=== Data extracts ===
········

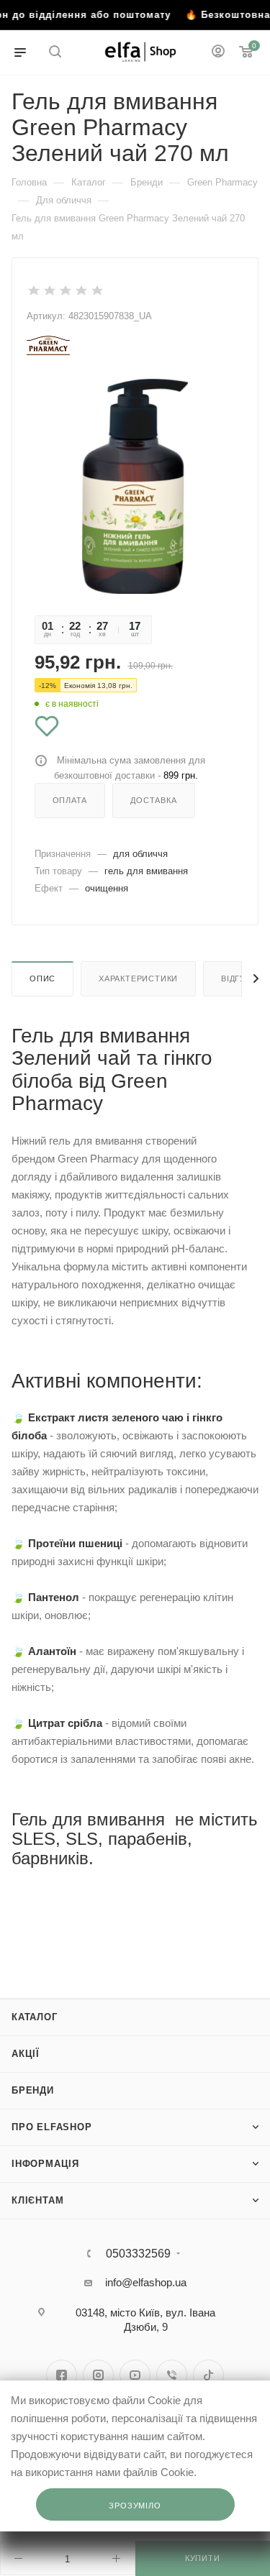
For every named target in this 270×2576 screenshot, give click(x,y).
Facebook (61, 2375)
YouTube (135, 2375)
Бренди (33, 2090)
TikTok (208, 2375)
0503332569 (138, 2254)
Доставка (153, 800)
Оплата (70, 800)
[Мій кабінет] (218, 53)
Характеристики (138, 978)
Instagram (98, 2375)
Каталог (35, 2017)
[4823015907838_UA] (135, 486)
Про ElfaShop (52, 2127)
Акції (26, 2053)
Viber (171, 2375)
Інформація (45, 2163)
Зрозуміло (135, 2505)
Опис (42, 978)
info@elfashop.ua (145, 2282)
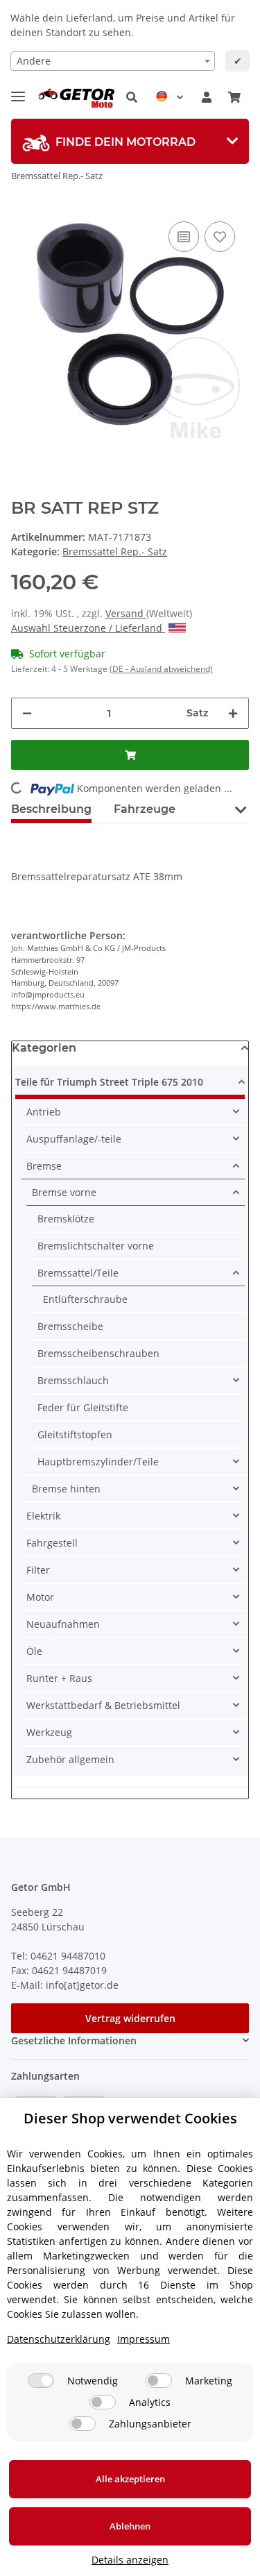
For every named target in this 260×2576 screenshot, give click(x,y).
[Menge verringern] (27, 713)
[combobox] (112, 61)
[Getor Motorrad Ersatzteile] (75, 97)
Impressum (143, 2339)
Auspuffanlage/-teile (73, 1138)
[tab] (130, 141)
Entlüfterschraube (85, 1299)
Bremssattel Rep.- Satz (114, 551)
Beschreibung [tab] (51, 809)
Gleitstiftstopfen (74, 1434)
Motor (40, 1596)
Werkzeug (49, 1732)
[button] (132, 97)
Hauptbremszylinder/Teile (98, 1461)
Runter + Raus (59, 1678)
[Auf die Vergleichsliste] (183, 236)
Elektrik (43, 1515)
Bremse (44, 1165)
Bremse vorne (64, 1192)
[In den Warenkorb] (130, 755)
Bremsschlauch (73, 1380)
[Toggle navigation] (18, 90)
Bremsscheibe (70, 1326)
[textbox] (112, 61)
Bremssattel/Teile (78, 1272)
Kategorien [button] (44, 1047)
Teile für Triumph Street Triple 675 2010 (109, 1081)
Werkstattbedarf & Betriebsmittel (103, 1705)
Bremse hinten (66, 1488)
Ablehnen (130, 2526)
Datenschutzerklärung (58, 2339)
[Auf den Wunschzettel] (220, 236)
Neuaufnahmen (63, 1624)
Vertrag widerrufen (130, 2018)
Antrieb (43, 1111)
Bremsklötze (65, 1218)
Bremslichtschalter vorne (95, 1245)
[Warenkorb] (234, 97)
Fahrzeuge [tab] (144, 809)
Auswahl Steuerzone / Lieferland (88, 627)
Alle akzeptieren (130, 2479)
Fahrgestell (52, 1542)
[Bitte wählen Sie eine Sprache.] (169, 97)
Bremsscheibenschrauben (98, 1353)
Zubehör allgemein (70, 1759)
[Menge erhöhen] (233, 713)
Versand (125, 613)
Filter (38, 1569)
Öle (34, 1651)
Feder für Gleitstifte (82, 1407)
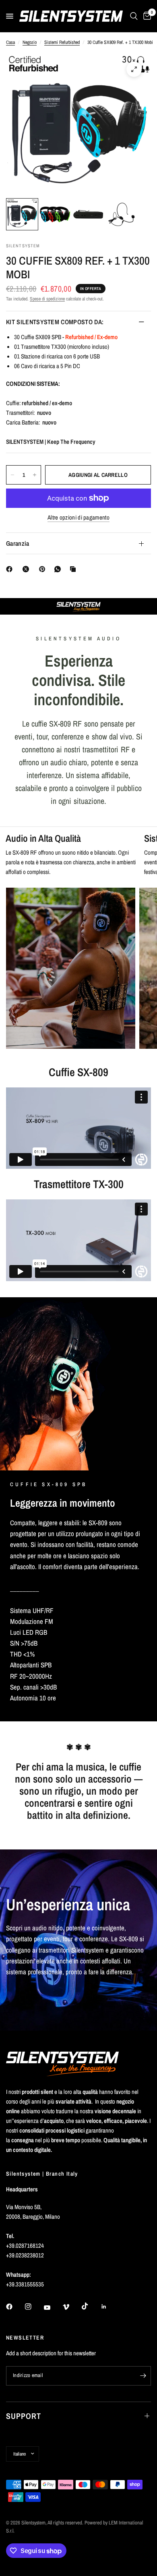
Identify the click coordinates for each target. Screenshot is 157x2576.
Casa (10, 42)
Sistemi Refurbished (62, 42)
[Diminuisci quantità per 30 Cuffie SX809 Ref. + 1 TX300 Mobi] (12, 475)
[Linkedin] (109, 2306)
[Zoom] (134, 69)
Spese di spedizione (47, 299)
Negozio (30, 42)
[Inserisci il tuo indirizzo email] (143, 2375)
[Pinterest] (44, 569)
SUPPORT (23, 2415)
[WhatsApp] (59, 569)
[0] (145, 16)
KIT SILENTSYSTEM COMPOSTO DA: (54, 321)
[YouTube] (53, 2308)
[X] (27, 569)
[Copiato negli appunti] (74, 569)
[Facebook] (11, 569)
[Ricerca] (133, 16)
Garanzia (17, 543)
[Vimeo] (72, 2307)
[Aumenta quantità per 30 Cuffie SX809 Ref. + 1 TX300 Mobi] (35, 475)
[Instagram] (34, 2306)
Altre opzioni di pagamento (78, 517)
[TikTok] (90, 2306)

········

Could you set down, exactly as written, the lines above between the one holding "Bremsklötze (65, 1218)" and the one holding "Versand (125, 613)", inclusive, and nothing more?

Bremsklötze (65, 1218)
Bremslichtschalter vorne (95, 1245)
[Warenkorb] (234, 97)
Fahrzeuge [tab] (144, 809)
Auswahl Steuerzone / Lieferland (88, 627)
Alle akzeptieren (130, 2479)
Fahrgestell (52, 1542)
[Bitte wählen Sie eine Sprache.] (169, 97)
Bremsscheibenschrauben (98, 1353)
Zubehör allgemein (70, 1759)
[Menge erhöhen] (233, 713)
Versand (125, 613)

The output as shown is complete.